New data has revealed voluntary administrations have significantly reduced during the COVID-19 pandemic, reflecting the uncertain mindset of small business owners. However, this could be prolonging an insolvency cliff.
Prushka Fast Debt Recovery revealed through data sourced from court records that the number of liquidations and administrations started to drop in April this year.
In June to August, just 192 Australian businesses entered in voluntary liquidation, a decrease of 53 per cent compared to the same period the previous year.
Roger Mendelson, CEO of Prushka, says this decline, in conjunction with the ATO and most governmental agencies essentially ceasing winding up companies, is creating a backlog that will result in mass amounts of liquidations in the future.

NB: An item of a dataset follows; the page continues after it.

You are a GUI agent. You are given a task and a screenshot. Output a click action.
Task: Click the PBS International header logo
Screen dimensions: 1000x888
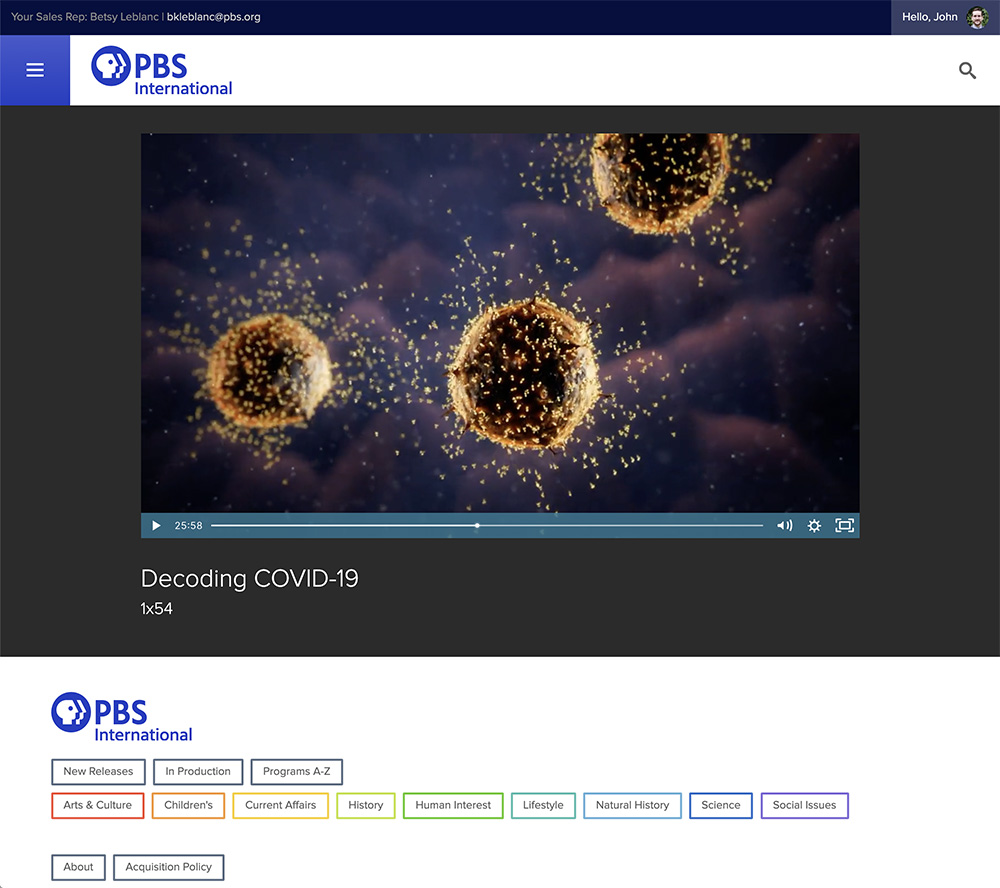pyautogui.click(x=162, y=71)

“Directors are simply waiting to see what will transpire with the economy and are avoiding spending money liquidating their company when they aren’t under pressure from creditors.”
On Sunday, the Federal Government announced that it will extend insolvency relief until the end of the year. The measures will were put in place from March 2020 as part of its response to the COVID-19 pandemic which were due to expire on 25 September 2020.
While described by Federal Treasurer Josh Frydenberg as a ‘regulatory shield’ to help viable businesses to survive as they adapt to a new COVID-safe economy, Mr Mendelson thinks the extension will prolong the problem for businesses, not solve it.
“This just perpetuates a safe harbour for businesses to make it unviable to take wind up action until the new year, further fuelling the insolvency cliff.”
Related: “6 out of 10 Australian SMEs report losses up to 75 per cent”
Mr Mendelson predicts we will see the trend reverse once the government even slightly reduces the COVID-19 related support mechanisms.
“This backlog of cases could cause major economic dislocation post-COVID in a time where we will need entrepreneurs thriving and small business owners working towards rebuilding.”